Le fragile cessez-le-feu qui prévalait au Moyen-Orient depuis fin 2025 a été brisé ces dernières heures par une reprise des frappes entre les États-Unis et l’Iran. Des frappes aériennes ciblées menées par des drones américains ont visé des positions de milices pro-iraniennes en Irak et en Syrie, a-t-on appris de sources officielles. En riposte, des tirs de roquettes et de missiles balistiques ont été lancés depuis le territoire iranien en direction de bases américaines situées dans le nord de l’Arabie saoudite.

Selon des responsables diplomatiques, l’administration américaine justifie cette action par la nécessité de « neutraliser des menaces imminentes » contre ses personnels et ses alliés dans la région. De son côté, Téhéran a dénoncé une « violation flagrante de la souveraineté nationale » et promis une réponse « ferme et proportionnée ».

Des victimes et des dégâts matériels

Les autorités irakiennes et syriennes ont fait état de plusieurs blessés parmi les civils, ainsi que de destructions partielles d’infrastructures civiles, notamment un hôpital de campagne dans la province syrienne de Deir ez-Zor. Le gouvernement irakien a convoqué les ambassadeurs américain et iranien pour exiger l’arrêt immédiat des hostilités sur son sol.

Côté américain, le Pentagone a confirmé des dégâts matériels sur une base aérienne saoudienne mais aucun mort n’a été signalé parmi les troupes américaines. L’Arabie saoudite a officiellement condamné les tirs iraniens et réaffirmé son droit à l’autodéfense.

Réactions internationales contrastées

Le secrétaire général des Nations unies a appelé les deux parties à « la retenue maximale » et exhorté à un retour immédiat au cessez-le-feu. Une réunion d’urgence du Conseil de sécurité est demandée par plusieurs pays européens.

La Russie a dénoncé « l’irresponsabilité des frappes américaines » et proposé une médiation. La Chine s’est dite « profondément préoccupée » et a invité Washington et Téhéran à reprendre les négociations.

Sur le terrain, les forces des Gardiens de la Révolution iraniens ont été placées en état d’alerte maximale dans le golfe Persique. Plusieurs pays du Golfe ont renforcé leur dispositif de défense antiaérienne.

Un équilibre régional précaire

Ce brusque regain de tensions intervient alors que des pourparlers indirects entre les deux pays, par l’intermédiaire du Qatar et de l’Oman, semblaient progresser sur un échange de prisonniers et un gel partiel du programme nucléaire iranien. Plusieurs analystes estiment que ces frappes pourraient enterrer définitivement les espoirs de désescalade.

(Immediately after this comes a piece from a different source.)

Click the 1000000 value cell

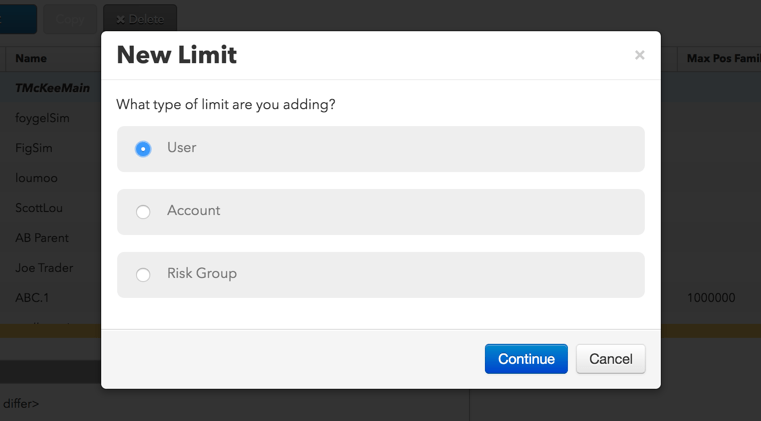(711, 298)
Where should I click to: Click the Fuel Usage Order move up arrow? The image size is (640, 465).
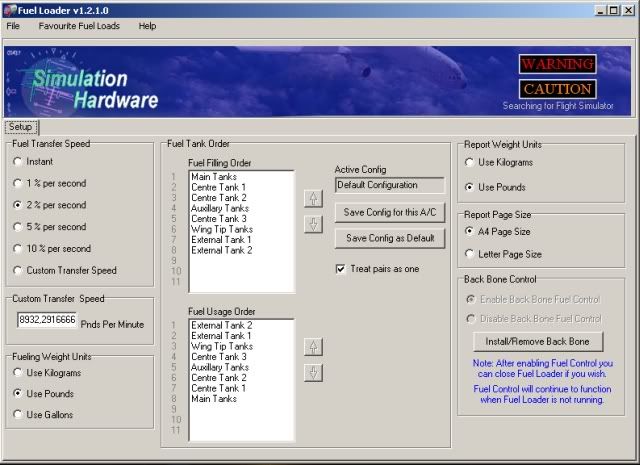pos(313,347)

Des responsables européens interrogés sous couvert d’anonymat redoutent un embrasement généralisé impliquant les alliés régionaux des deux camps. Le Premier ministre israélien a exprimé son « soutien total aux actions nécessaires pour stopper l’agression iranienne ».

Le secrétaire d’État américain a déclaré que Washington « reste attaché à une solution diplomatique mais ne tolérera pas les provocations ». Le chef de la diplomatie iranienne a rétorqué que « la balle est dans le camp américain » et que Téhéran saurait défendre ses intérêts.

Conséquences économiques immédiates

Les marchés pétroliers ont immédiatement réagi : le baril de brut a bondi de plus de 12 % en quelques heures, franchissant la barre des 110 dollars. Les Bourses du Golfe ont chuté. Plusieurs compagnies aériennes internationales ont suspendu leurs vols vers la région. Le transport maritime dans le détroit d’Ormuz est perturbé.

Les gouvernements européens se réuniront en urgence dans les prochains jours pour évaluer l’impact sur l’approvisionnement énergétique et la sécurité régionale. La France a réitéré son appel à la désescalade et proposé d’accueillir une nouvelle session de négociations.

Les prochaines heures seront décisives. Les envoyés spéciaux de l’ONU et de l’Union européenne sont attendus à Téhéran et à Washington pour tenter de ramener les protagonistes à la table des négociations.

En attendant, les populations civiles paient le prix le plus lourd. Plusieurs ONG ont signalé des déplacements massifs de familles dans les zones frontalières, et les hôpitaux de campagne sont débordés en Irak et en Syrie. La trêve humanitaire, déjà fragile, risque de ne pas résister à cette nouvelle escalade.